Cook County News Herald

A Cast Back Into Fly Fishing History



 

 

Histories evolve. Rather, the stories of histories evolve.

Suppose I told you that Carlton Fisk’s home run in the bottom of the 11th in the ‘75 World Series came in Game 7, and the Sox were the champions, hallelujah. Next, you come back and say, “Hey, what the hell? It was Game 6, and the Reds went on to beat the Sox in Game 7!” We’re making progress. We’ve course corrected – you corrected me – towards the truth.

Suppose you argue that the Vikings have never been NFL Champions. That they lost all four of their Super Bowls. Well, I come back and correct you: They won the ‘69 NFL Championship (before the NFL – AFL merger), even though they lost the Super Bowl to the Kansas City Professional Football Team (we don’t use their incorporated name in this column) a week or two later.

Yes, the stories of histories evolve.

We can demonstrate some mistakes in Xenophon’s history of The Anabasis, even though he was there. He himself led the great march up country. He wrote the history. Still, 2,300 years later we can piece together bits of more accurate knowledge about it.

I thought we could do a re-introduction to fly-fishing; not sure if I’ve done this recently. “Theory and History” as we said in college when we began to learn our big things.

Let’s begin at the beginning of this, our big idea of fly-fishing.

In the British Isles, some few centuries ago, Sir Izaak Walton (or someone) noticed the resident fish – brown trout (Trutta trutta, the true trout) and Atlantic salmon (Salmo salar, the true salmon) fed lightly at times and voraciously at others on insects, often very, very small insects. Maybe he (or she; history as a subject, too, has evolved) saw the fish sipping insects like midges (Chironomid) off the surface of the water, or possibly even saw a fish jump in the air to catch a flying insect like a stonefly (genus Plecoptera). Or in gutting one of her (we’ll use this) caught fish, found half-digested insects inside. So, our proto-fly-fisherperson decided to turn to the use of insects to catch fish, rather than worms or tripe or chicken livers.

Good luck getting a gnat (a biting midge) or a caddis (g.Tricoptera, a tiny moth-like bug) on a hook.

So, what our fisherperson does is to take a little dainty, delicate feather off the side of a mallard duck, and tie it with silk thread onto a small hook, and indeed we’ve got imitation wings. And the first fishable insect, the “fly.”

But you can’t cast this new lure, this tiny, light feather fly. It’s imperceptibly light. Have you ever tried casting one of the #00 Mepps Aglia spinners in red and white? It doesn’t go very far. It’s too light to have any centrifugal force during the rod’s arcing casting motion.

Then the fisherperson gets an idea. She thinks of a whip. A leather whip. A heavy leather whip. A drover’s whip. Tapered.
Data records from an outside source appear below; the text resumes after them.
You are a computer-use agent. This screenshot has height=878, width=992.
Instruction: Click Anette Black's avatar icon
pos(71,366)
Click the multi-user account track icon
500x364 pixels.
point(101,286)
She makes a fishing line that has weight, made out of cut gut; that is, a thin string of tanned or dampened intestines. She casts that line over her head with her long fishing rod, made of yew (g. Taxus) or rowan (g. Sorbus) or willow (g. Salix) and voilà, there it is. The first fly-fishing system.

The feather and hook idea then took off. We can choose feathers from other birds: neck and saddle (backtail) feathers from hen and rooster chickens, or “marabou” from turkey or long fibers of peacock feathers called herl or hairs from a ring-necked pheasant tail feather. With these we can make wings or insect tails or insect legs. Or antennae. We can use the hair and fur from small animals like rabbits and squirrels, skunk and muskrat for the same. Eventually we find ways to make a light wire hook float: the hackle feather from the chicken can be wound around the shank of the hook making the fibers of the feather stand up, creating long legs and surface area that allow the fly to rest on top of the water. The hair of cervids like elk and deer is hollow, so it is buoyant; we can tie the hairs onto hooks and mimic insects floating on the water. We can glue cork onto a hook to make full-bodied larger floating imitation flies like Junebugs (scarab beetle) or ladybugs.

That, anyway, is the Anglo-American history of fly-fishing in 300 words. A better, broader, more accurate history would mention the use of fishhooks by Amazonian’s 5000 years ago, and the tying of fur to fishhooks by the great nomads of the American Arctic 3000 years ago and the contemporaneous development of Japanese fly-fishing called “Tenkara.”

My Theory is slowly evolving, with my History. That’s progress. That’s a big thing for me.